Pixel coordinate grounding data
════════════════════

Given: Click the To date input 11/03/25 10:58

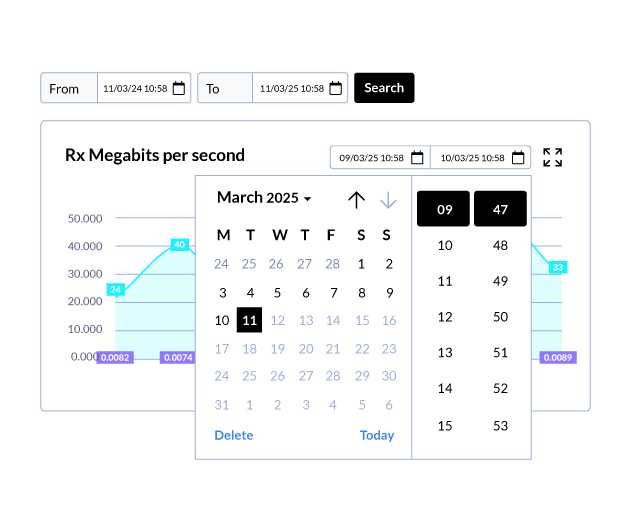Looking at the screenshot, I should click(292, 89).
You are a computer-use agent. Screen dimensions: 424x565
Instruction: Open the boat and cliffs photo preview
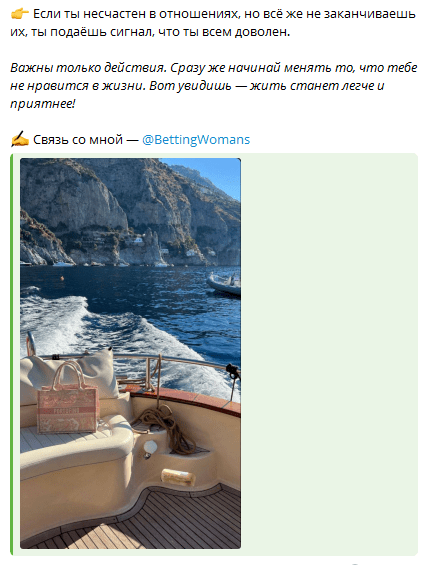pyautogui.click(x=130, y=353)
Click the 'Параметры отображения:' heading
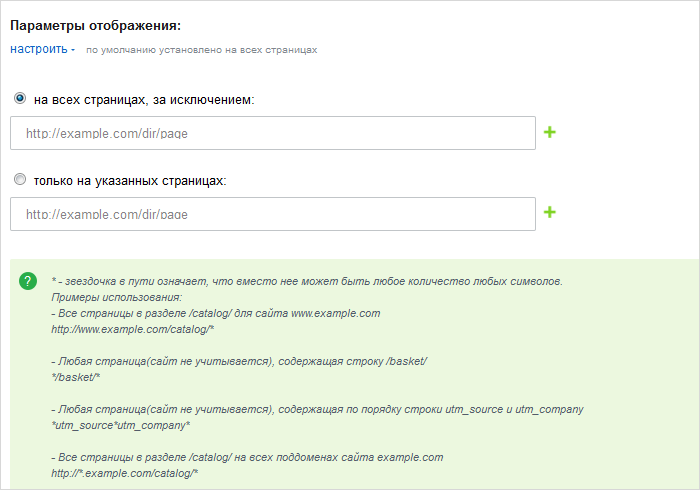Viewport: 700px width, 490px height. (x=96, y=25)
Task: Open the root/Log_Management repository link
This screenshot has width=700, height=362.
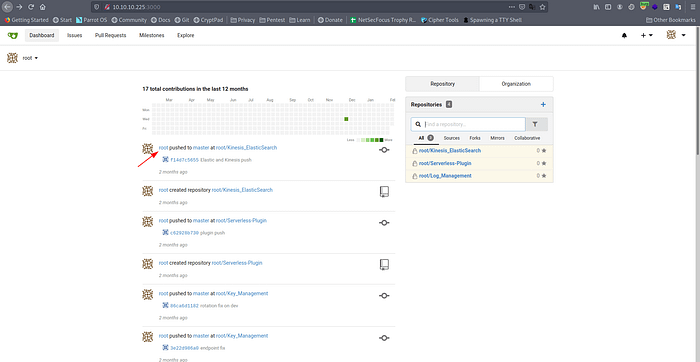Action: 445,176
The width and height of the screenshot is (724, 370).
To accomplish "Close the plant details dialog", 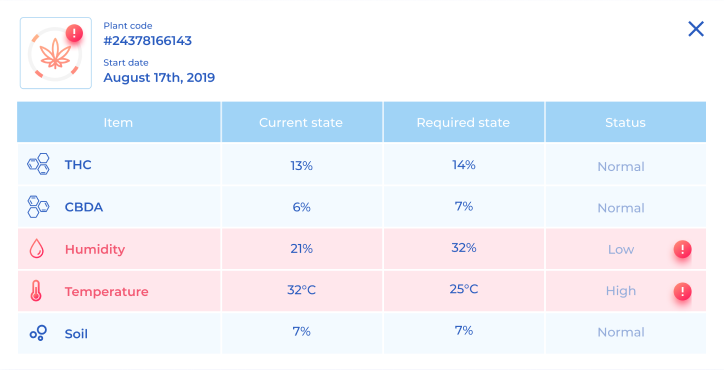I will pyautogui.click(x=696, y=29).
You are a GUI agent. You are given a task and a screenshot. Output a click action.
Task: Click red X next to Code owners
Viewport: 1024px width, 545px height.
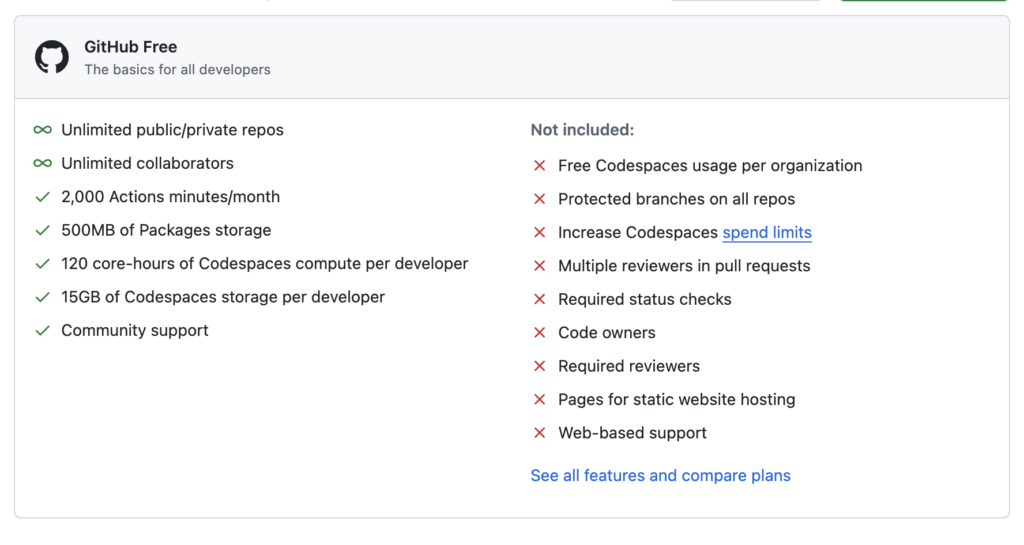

════════════════════

EXERCISE INSTRUCTIONS: Every line above that includes the word "agent" must appear in the answer.

EXERCISE SOLUTION:
You are a computer-use agent. Screen dimensions: 424x565
You are a GUI agent. You are given a task and a screenshot. Output a click action.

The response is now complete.